ABOUT THIS TASK.
Your copy should contain exactly the lines from the start of the material through the line containing "You are a computer-use", and no pictures.

WORKING DATA.

________________

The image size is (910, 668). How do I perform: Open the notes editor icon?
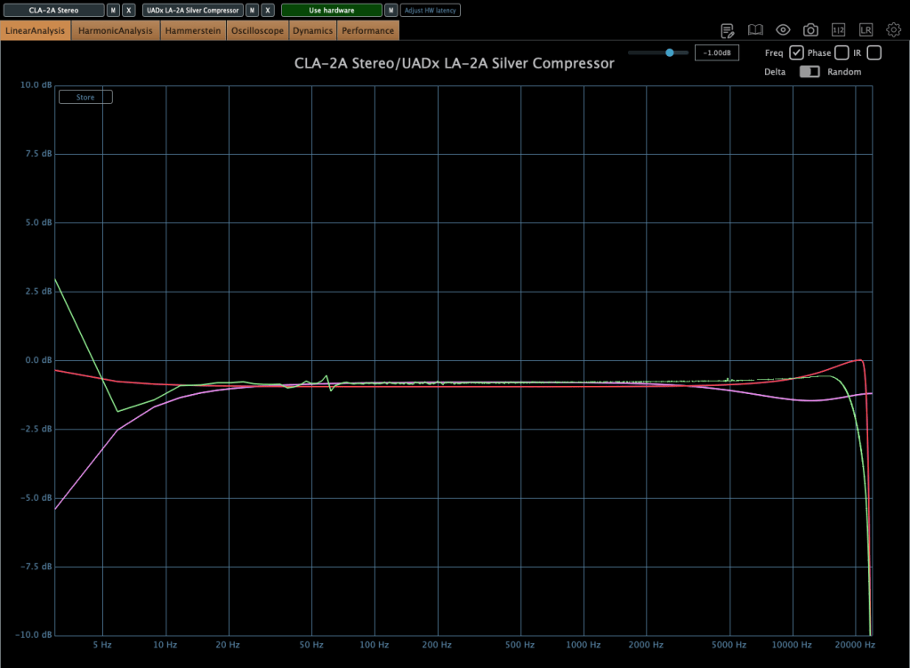(x=727, y=30)
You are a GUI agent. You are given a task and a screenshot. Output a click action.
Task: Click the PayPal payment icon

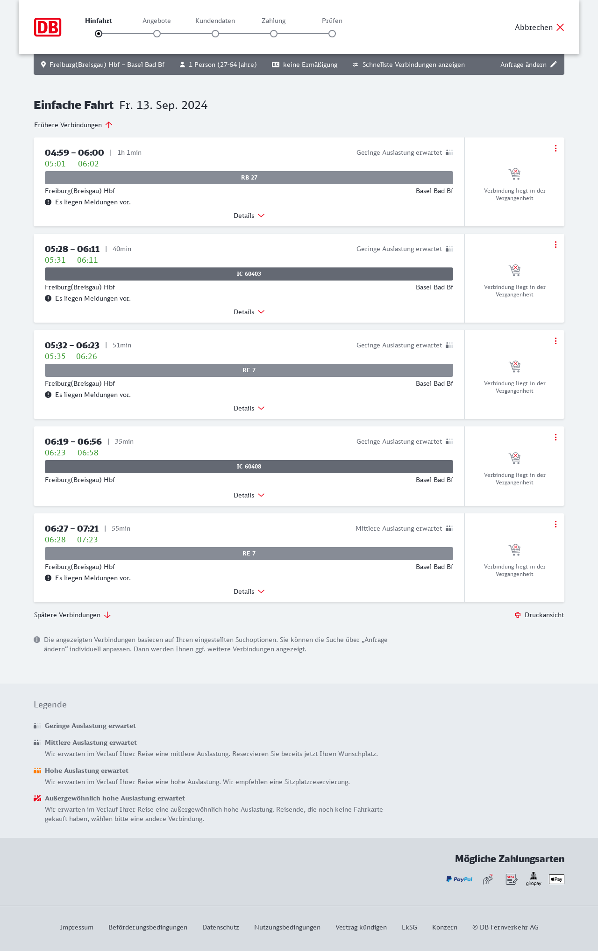[459, 879]
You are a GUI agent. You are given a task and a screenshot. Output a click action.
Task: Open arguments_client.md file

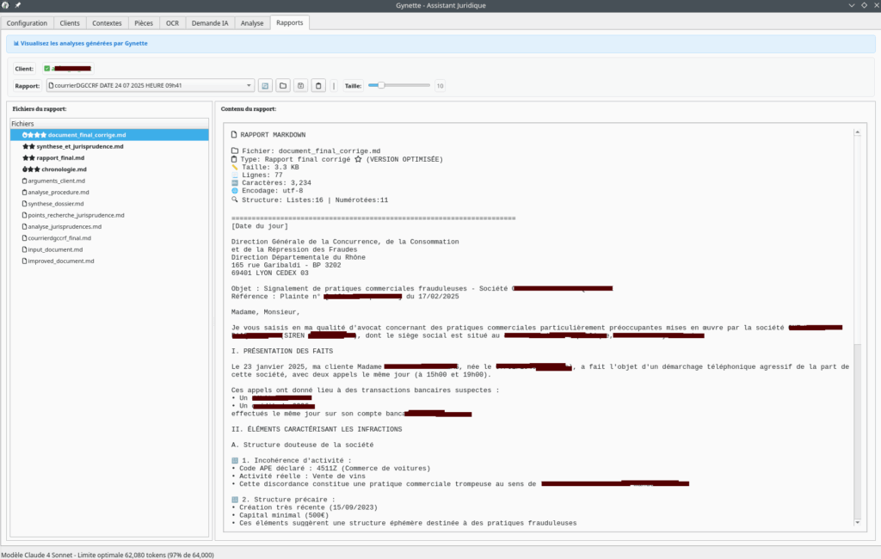58,181
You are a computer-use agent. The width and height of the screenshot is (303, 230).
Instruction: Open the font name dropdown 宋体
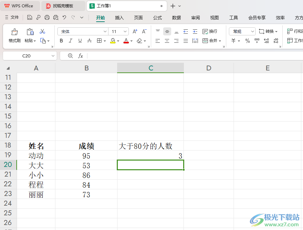[x=83, y=31]
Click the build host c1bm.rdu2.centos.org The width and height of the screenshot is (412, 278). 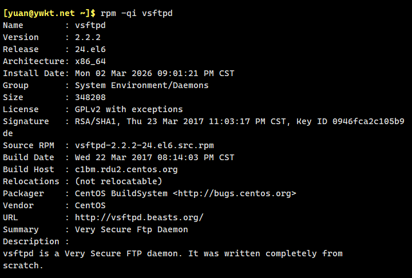(x=126, y=169)
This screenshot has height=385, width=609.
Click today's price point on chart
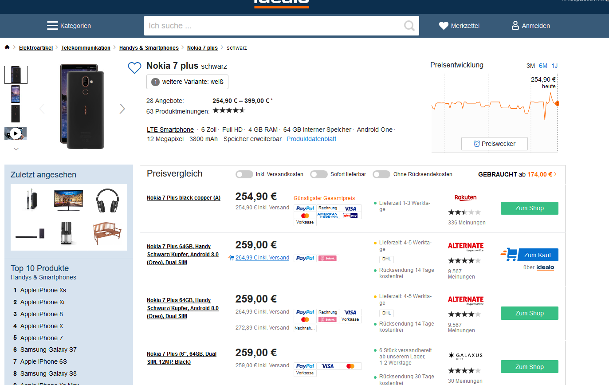(x=557, y=103)

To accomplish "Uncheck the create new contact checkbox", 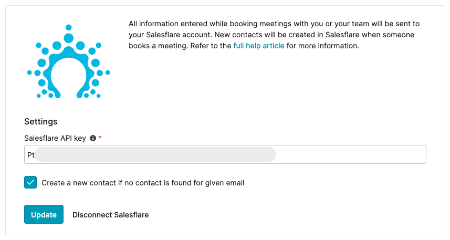I will 30,182.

________________

TASK SOLUTION.
The image size is (910, 668). How do I perform: Open the notes editor icon?
(x=727, y=30)
You are a GUI agent. You are given a task and a screenshot. Output a click action.
Task: Click the PayPal payment icon

[459, 879]
You are a GUI agent. You are given a task and a screenshot. Output a click action.
Task: Open arguments_client.md file

58,181
You are a computer-use agent. The width and height of the screenshot is (303, 230).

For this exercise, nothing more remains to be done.